DG : Les doses de soufre dans les vins ont été considérablement réduites et la majorité des viticulteurs travaillent correctement. Les vins sans soufre sont plus instables et peuvent être réduits ou oxydés, ils sont plus difficiles à conserver ou transporter. Le danger n’est pas le soufre lui-même, mais la QUANTITÉ !!! J’ai interrogé quelques viticulteurs AB, conventionnels ou coopératives qui pratiquent des vinifications avec des sulfites. Ils sont tous bien en dessous de la dose maximale autorisée ! (moins de la moitié sur les rouges, blancs et rosés pour la plupart)
SG : Que penser, ou conseiller pour l’achat d’un vin traditionnel… et d’un vin bio ?

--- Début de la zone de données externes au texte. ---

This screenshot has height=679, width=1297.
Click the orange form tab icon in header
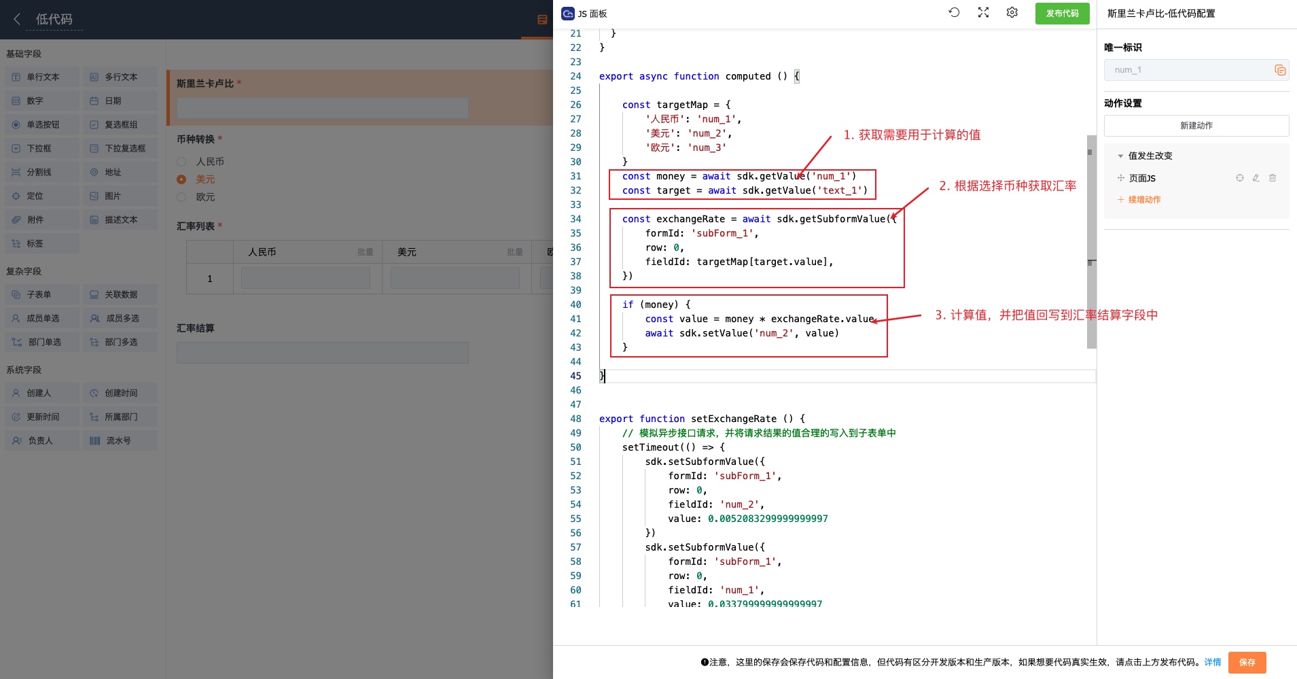(542, 20)

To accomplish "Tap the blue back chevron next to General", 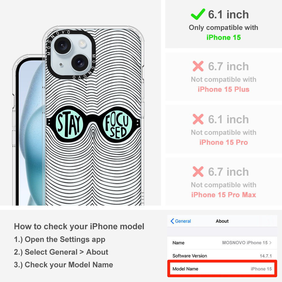I will click(172, 221).
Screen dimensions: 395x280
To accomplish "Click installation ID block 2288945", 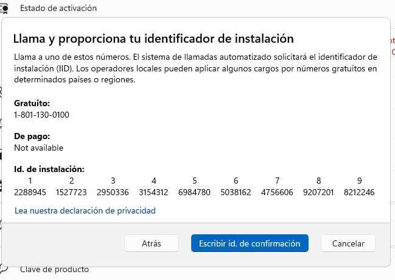I will click(x=30, y=192).
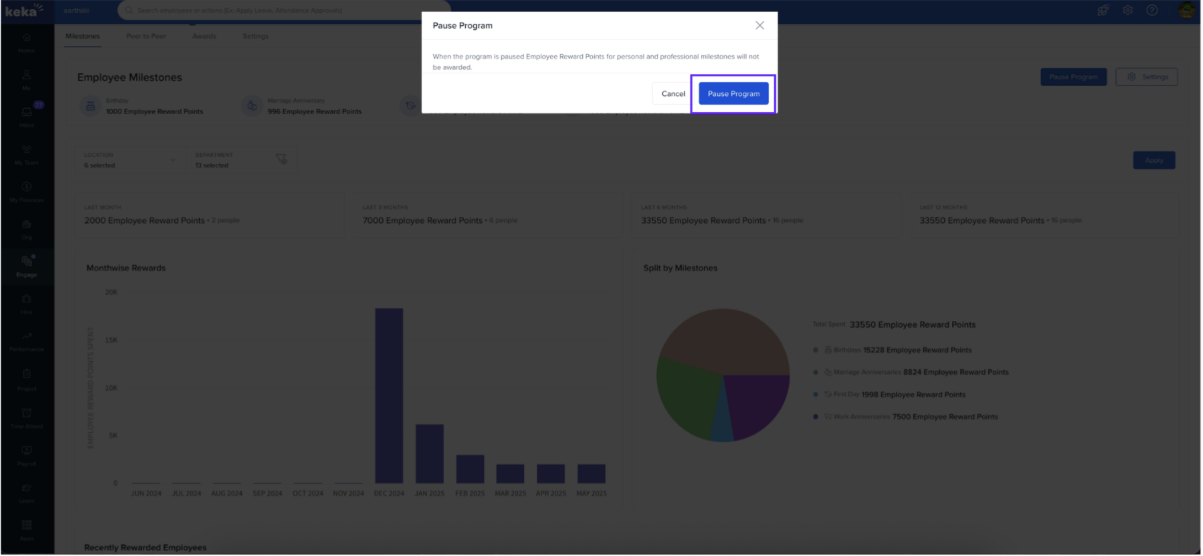Image resolution: width=1203 pixels, height=556 pixels.
Task: Go to My Team in sidebar
Action: pos(26,154)
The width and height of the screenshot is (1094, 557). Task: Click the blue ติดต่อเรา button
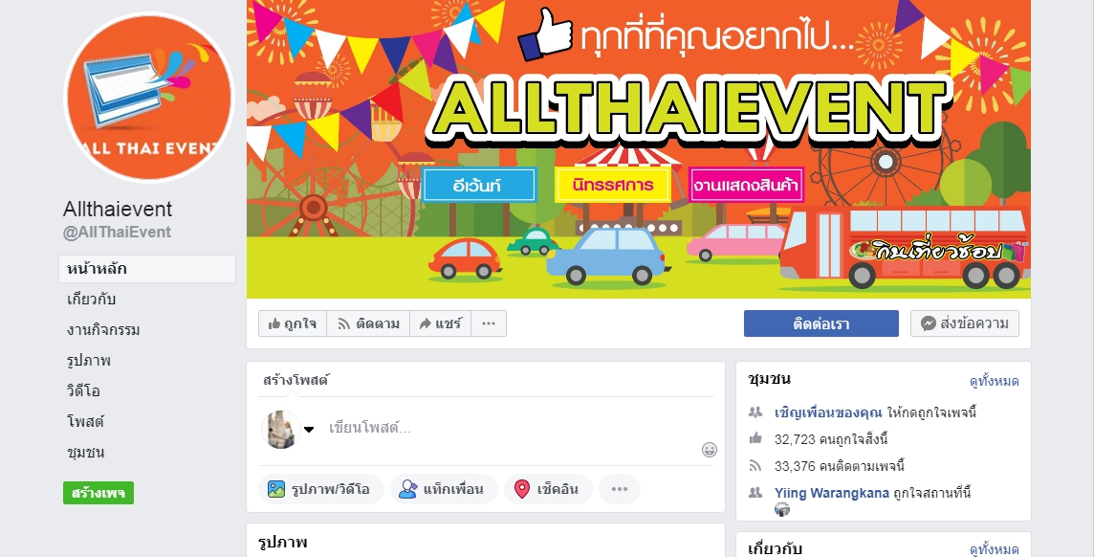[821, 323]
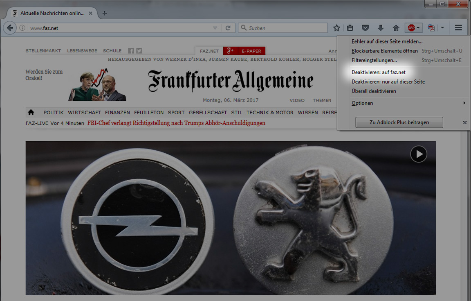Open the FBI-Chef headline link

[x=176, y=123]
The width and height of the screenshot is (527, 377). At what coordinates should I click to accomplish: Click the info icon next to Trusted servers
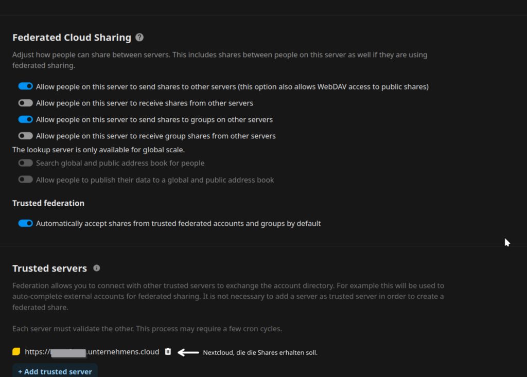point(97,268)
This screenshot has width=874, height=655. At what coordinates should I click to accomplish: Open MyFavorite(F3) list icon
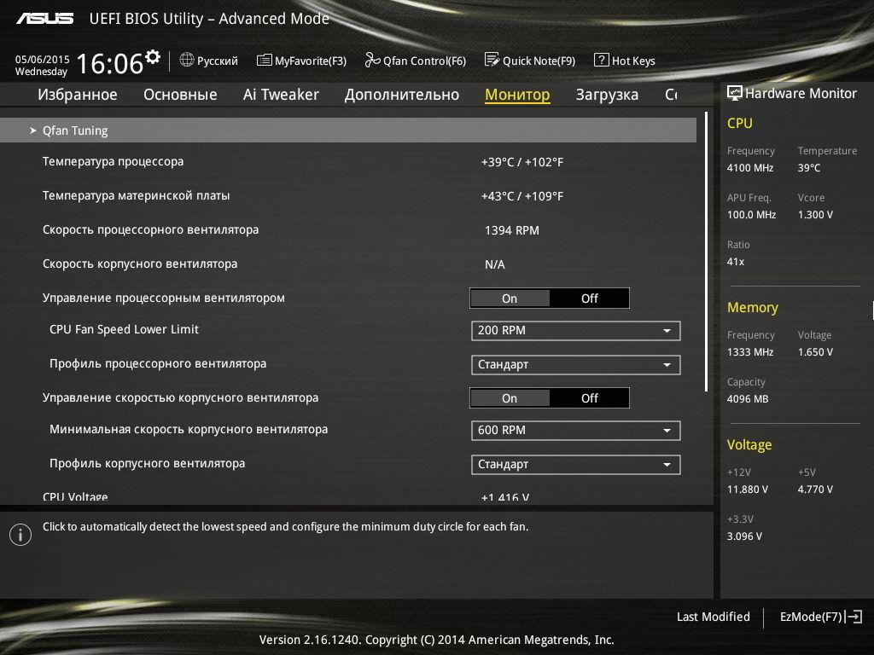(x=265, y=61)
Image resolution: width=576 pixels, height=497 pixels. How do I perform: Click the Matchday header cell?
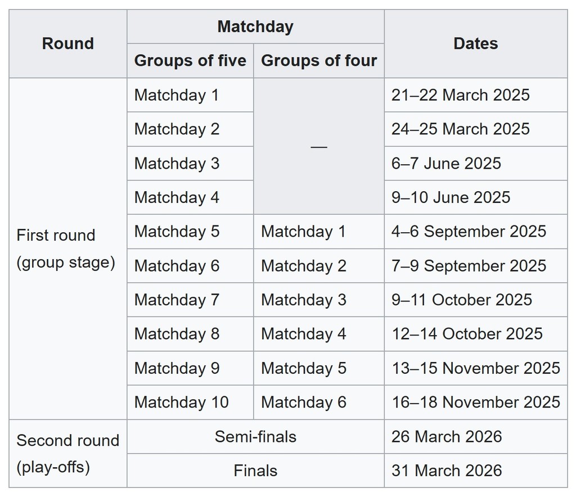(255, 26)
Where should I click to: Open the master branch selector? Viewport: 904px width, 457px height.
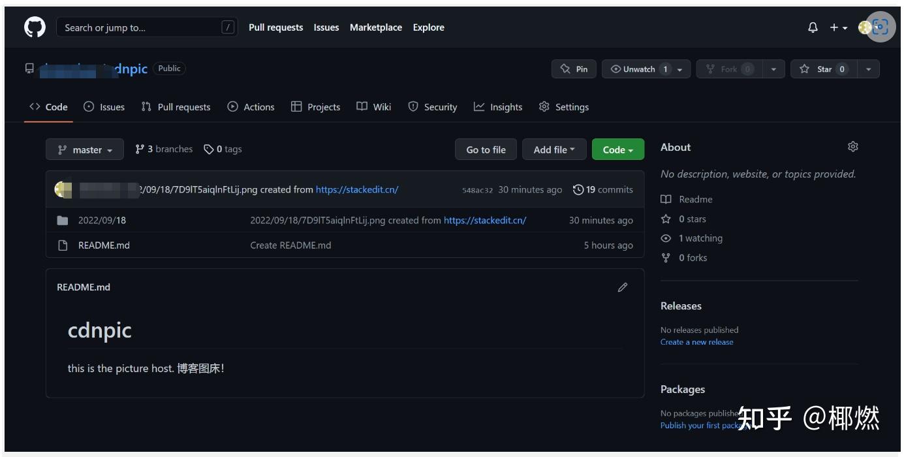point(84,149)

DG : Privilégier au maximum les circuits courts soit en se rapprochant directement des viticulteurs soit par l’intermédiaire de professionnels du vin (cavistes…) et éviter les supermarchés où les vins sont trop souvent mal conservés. Les vins en conduite technique bio sont un grand plus pour l’environnement. Le secteur de la viticulture est l’un des plus gros consommateurs de pesticides en France, il est important d’encourager à la conversion dans des régions où la pression des maladies est plus faible (Sud de la France notamment).
SG : Votre expérience vous amène à quelle conclusion ?
DG : Le vin reste un moment de plaisir et de partage, il est important de rester sur ces notions là.
Pour le reste je pense que nos habitudes de consommation doivent aussi évoluer ; prendre le temps de savoir ce que l’on boit est aussi important que ce que l’on mange.